* Task statement
Return each line of the material below that contains the string "white", with letter case taken into account.
── Task material
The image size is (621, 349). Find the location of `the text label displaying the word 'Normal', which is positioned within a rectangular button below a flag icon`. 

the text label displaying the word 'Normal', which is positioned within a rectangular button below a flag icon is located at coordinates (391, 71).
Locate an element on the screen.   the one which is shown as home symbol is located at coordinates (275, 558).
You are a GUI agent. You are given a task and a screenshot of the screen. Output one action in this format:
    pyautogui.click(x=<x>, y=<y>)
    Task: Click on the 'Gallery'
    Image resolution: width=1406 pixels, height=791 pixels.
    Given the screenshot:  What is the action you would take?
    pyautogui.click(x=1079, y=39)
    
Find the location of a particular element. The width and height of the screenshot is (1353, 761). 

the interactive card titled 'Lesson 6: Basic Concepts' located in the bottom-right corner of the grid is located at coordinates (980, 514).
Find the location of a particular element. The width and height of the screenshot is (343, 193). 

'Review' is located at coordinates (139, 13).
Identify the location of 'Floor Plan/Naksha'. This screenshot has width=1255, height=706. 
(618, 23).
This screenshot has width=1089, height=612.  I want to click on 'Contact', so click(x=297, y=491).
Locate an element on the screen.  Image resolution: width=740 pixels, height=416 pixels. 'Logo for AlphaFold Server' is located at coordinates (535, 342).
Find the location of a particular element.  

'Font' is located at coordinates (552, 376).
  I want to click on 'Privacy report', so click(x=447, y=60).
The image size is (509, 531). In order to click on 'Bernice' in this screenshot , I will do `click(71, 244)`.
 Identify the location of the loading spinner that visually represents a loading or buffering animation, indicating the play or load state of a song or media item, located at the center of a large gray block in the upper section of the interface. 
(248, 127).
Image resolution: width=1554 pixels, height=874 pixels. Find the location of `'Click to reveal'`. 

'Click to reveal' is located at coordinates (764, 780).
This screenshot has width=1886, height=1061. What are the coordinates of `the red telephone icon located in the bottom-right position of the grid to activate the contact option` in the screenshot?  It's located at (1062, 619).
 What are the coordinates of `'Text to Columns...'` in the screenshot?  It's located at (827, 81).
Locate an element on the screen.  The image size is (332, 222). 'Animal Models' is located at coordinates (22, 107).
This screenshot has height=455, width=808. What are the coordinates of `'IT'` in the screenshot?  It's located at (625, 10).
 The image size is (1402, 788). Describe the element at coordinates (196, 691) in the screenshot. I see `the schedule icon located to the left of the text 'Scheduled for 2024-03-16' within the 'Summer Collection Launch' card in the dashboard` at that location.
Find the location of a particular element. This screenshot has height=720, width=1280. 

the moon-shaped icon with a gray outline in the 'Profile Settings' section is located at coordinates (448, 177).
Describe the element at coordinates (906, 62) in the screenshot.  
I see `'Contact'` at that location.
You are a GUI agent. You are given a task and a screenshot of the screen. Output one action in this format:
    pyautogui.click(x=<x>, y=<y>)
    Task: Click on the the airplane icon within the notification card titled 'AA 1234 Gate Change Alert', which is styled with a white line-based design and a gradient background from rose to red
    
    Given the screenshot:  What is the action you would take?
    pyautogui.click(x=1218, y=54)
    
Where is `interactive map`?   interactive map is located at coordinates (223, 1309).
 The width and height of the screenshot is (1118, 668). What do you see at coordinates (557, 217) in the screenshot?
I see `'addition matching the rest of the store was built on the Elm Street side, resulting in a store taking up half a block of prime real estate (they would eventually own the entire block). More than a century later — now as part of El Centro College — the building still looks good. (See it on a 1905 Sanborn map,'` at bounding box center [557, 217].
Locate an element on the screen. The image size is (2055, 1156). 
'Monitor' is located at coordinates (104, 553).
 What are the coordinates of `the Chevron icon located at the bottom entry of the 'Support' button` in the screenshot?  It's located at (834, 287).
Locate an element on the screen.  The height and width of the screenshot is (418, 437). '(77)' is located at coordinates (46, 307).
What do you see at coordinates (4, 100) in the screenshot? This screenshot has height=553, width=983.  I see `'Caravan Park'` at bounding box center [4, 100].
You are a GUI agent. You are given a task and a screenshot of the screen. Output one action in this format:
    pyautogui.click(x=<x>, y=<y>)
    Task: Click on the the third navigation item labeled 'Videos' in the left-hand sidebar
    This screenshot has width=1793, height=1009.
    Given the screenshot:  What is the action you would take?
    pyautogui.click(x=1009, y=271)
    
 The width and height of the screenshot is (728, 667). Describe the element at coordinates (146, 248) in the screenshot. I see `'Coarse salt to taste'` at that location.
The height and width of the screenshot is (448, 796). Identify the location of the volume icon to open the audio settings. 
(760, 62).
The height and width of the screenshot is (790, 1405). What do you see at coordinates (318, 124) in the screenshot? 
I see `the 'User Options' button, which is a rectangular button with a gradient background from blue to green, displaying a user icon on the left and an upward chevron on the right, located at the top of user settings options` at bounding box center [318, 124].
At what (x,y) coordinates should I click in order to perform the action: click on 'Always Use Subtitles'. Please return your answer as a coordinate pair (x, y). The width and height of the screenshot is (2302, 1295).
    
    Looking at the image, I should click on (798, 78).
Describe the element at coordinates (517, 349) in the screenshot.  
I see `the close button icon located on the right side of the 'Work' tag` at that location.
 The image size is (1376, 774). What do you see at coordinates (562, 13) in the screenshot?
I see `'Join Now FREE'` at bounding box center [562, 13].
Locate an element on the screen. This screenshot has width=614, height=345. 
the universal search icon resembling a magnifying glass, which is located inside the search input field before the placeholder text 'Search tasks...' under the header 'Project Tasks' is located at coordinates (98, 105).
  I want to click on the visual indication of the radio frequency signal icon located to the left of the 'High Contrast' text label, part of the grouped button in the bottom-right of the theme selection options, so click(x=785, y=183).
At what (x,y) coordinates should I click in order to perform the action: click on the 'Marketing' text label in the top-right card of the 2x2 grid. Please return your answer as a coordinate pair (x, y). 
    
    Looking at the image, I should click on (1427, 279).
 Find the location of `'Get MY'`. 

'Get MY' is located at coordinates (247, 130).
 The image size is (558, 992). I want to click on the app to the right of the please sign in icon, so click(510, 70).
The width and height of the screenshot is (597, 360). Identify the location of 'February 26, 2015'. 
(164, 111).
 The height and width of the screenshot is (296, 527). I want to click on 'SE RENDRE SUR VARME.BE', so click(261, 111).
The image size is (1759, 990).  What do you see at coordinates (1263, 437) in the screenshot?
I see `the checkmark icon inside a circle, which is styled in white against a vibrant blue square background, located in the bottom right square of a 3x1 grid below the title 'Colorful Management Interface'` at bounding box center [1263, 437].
────
* Solved problem
    Task: Click on the the airplane icon within the notification card titled 'AA 1234 Gate Change Alert', which is styled with a white line-based design and a gradient background from rose to red
I see `the checkmark icon inside a circle, which is styled in white against a vibrant blue square background, located in the bottom right square of a 3x1 grid below the title 'Colorful Management Interface'` at bounding box center [1263, 437].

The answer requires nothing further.